Mãe de um bebê de cinco meses, Kênia Leandra aparece nas imagens aos berros no guichê da empresa aérea. Segundo a analista de planejamento, que está em licença maternidade, ela perdeu o controle em nome do filho. “Eu precisava de roupa, fralda, mamadeira e não permitiam que eu pegasse as malas”, afirma. 

Ela conta que com um bebê recém-nascido, as roupas e artigos de primeira necessidade que carregava na mala de mão não foram o suficiente para as seis horas que passaram dentro do avião. 

“Eu quebrei (o guichê), assumo. Eu perdi o controle, mas quis pagar na hora e reforcei isso na delegacia”, enfatiza. “Foi o desespero de uma mãe. Só de eu lembrar o que meu filho sofreu ali dentro… Ele não parava de chorar eu não podia fazer nada”. 

O casal foi encaminhado à Polícia Civil e o caso, registrado com a natureza criminal, está em andamento. Segundo a mulher, a família pagará pelo que foi quebrado. 


A exposição à COVID-19 


Kênia conta, ainda, que a reação foi uma resposta às horas de estresse e exposição do filho a possíveis vírus e doenças e relembra: “Ainda vivemos uma pandemia, as pessoas começaram a tirar as máscaras dentro do avião”. 





Ela e o marido lavavam a mamadeira do bebê no banheiro, que utilizavam a cada duas horas. A família estava retornando de Florianópolis onde o pai, consultor, trabalha. O planejamento era de uma viagem rápida e que não expusesse o bebê a possíveis riscos. 

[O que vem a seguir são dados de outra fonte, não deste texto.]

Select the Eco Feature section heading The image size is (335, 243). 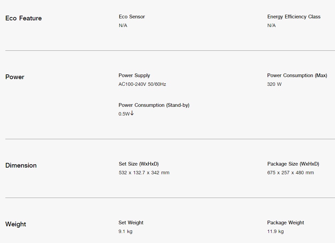click(x=23, y=18)
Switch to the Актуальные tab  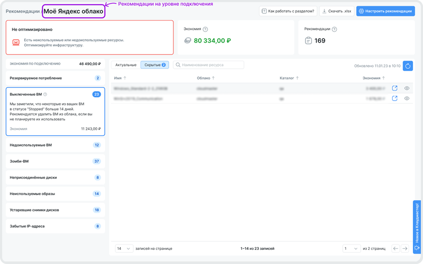(x=126, y=65)
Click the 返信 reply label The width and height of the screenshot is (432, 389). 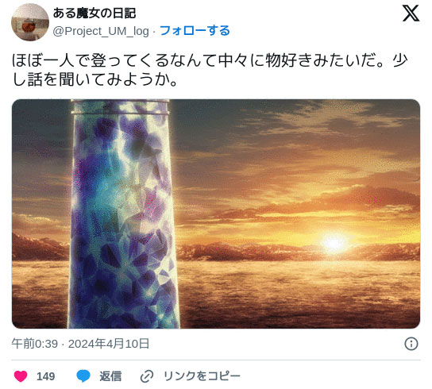tap(110, 376)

“Meu medo era ele pegar alguma doença, ele ainda não tomou todas as vacinas”, lamenta. 

Com o estresse, Kênia passou mal, desmaiou e foi auxiliada pelos demais passageiros. Após algumas horas, ela finalmente teve acesso às malas e ao carrinho do bebê. 

O retorno para casa


Após as seis horas dentro da aeronave, a companhia aérea encaminhou os passageiros ao saguão do aeroporto. De acordo com a família, a Gol, após a confusão, afirmou que pagaria um jantar para o casal e o restante do grupo e os encaminharia para um hotel. 





No entanto, Kênia compartilha a indignação sobre a assistência prestada pela empresa. “Eles deram uma barrinha, um biscoito e um suco como jantar, à 1h30 da manhã”, afirma. “Somente às 5h da manhã fomos levados a um hotel”. 

Família fotografa o jantar o servido pela companhia aérea após a confusão (foto: Arquivo Pessoal/Reprodução )


No dia seguinte, ao retornar ao aeroporto, ainda na sala de embarque, o casal foi abordado por quatro funcionários da companhia que afirmaram que eles não poderiam embarcar no novo voo, marcado para o fim da tarde. 

“Falaram alto nossos nomes e que não embarcaríamos na aeronave porque não éramos bem-vindos. Fomos tirados e constrangidos em frente a todos os passageiros”, conta. 

Kênia, o marido e o bebê foram realocados em um novo voo de outra companhia, em um horário mais tarde. “A intenção era ficar perto do pai e ele trazer a gente de volta e aconteceu tudo isso”, finaliza. 





Resposta da Gol 


"A GOL informa que, após a decolagem, o voo G3 1324 (Guarulhos - Confins), na noite de segunda-feira (1º/11), precisou retornar ao Aeroporto de Guarulhos, por conta das condições meteorológicas adversas em Confins. A companhia ressalta que ofereceu o suporte necessário a todos os clientes e acomodou os passageiros para seguir viagem em voos programados para a terça-feira (2).” 
 
A reportagem também perguntou se algum funcionário do guichê ficou ferido durante o quebra-quebra no terminal. “Nenhum funcionário ou cliente se feriu depois do incidente”, respondeu a assessoria”. “Reforçamos também que todos os procedimentos tomados foram para garantir a segurança de todos”, pontuou.